Um eine wegweisende Grundsatzentscheidung (so zutreffend Deutscher in StRR 4/2017, 9) handelt es sich bei dem zur Veröffentlichung in BGHSt vorgesehenen Urteil des BGH vom 6.10.2016 (2 StR 46/15, NJW 2017, 1332 = StraFo 2017, 103 = StRR 4/2017, 10) betreffend eine tagsüber ohne richterliche Anordnung durchgeführte Durchsuchung. Die ehemalige Lebensgefährtin des Angeklagten hatte die Polizei darüber informiert, dass in der Wohnung des sich in Untersuchungshaft befindenden Angeklagten noch ein Koffer mit wichtigen Dokumenten aufbewahrt sei. Die um 16.40 Uhr hierüber informierte Staatsanwältin nahm "Gefahr im Verzug" an und ordnete um 16.50 Uhr das gezielte Suchen des dabei dann auch aufgefundenen Koffers an. Der zuvor um 16.45 Uhr erreichte Richter im Bereitschaftsdienst hatte den Erlass eines Durchsuchungsbeschlusses ohne Vorlage der Akte abgelehnt. Die Revision des Angeklagten war hinsichtlich der hiervon betroffenen Fälle erfolgreich. Der BGH entscheidet im Revisionsverfahren drei für die Praxis wichtige Fragen:
1. Bisher hatte der BGH nicht entschieden, ob die vor allem zu Fällen einer Verletzung der §§ 136 Abs. 1 S. 2, 163a Abs. 4 S. 2 StPO entwickelte Widerspruchslösung auch für unselbstständige Beweisverwertungsverbote wegen Fehlern bei der Durchsuchung oder Beschlagnahme gilt (BGHSt 51, 285, 296 f. = NJW 2007, 2269; zur Widerspruchslösung Burhoff, Handbuch für die strafrechtliche Hauptverhandlung, 8. Aufl. 2016, Rn 3433 [im Folgenden kurz: Burhoff, HV, Rn]). Das hat er nun verneint. Seine Auffassung begründet er damit, dass eine Dispositionsmacht der Verteidigung über den auf diese Weise erfassten Sachbeweis, anders als bezüglich der Äußerungen des Beschuldigten, die durch verfahrensfehlerhafte Vernehmungen oder durch Gesprächsüberwachungen im Vorverfahren erlangt wurden, grundsätzlich nicht besteht. Auf einen Widerspruch gegen die Beweisverwertung komme es daher nicht an.
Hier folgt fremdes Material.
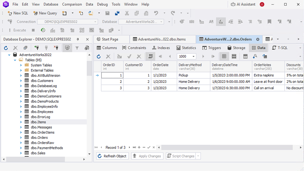Click the Save All icon

[x=117, y=13]
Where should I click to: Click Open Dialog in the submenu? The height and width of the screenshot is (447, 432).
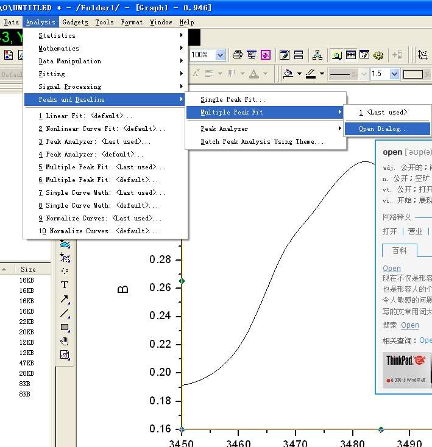coord(384,129)
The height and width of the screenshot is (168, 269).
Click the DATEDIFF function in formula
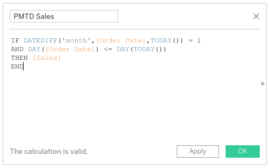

2. Die bei der Durchsuchung des Koffers aufgefundenen Beweismittel hat der BGH (a.a.O.) wegen eines Beweisverwertungsverbots als unverwertbar angesehen. Die durchgeführte Durchsuchung sei wegen Missachtung des Richtervorbehalts rechtswidrig gewesen. Gefahr im Verzug habe nicht vorgelegen. Regelmäßig sei der Versuch zu unternehmen, eine richterliche Entscheidung herbeizuführen. Haben die Ermittlungsbehörden den zuständigen Ermittlungs- oder Eilrichter wie hier mit der Sache befasst, sei für ihre Eilkompetenz kein Raum mehr. Dies gelte unabhängig davon, aus welchen Gründen die richterliche Entscheidung über den Durchsuchungsantrag unterbleibt. Sie könne (nur) durch nachträglich eintretende oder neu bekannt werdende tatsächliche Umstände, die sich nicht aus dem Prozess der Prüfung des Durchsuchungsantrags und der Entscheidung darüber ergeben, neu begründet werden (BVerfGE 139, 245, 269 ff. = NJW 2015, 2787 = StRR 2015, 381 [Laudon]). Das sei hier nicht der Fall gewesen.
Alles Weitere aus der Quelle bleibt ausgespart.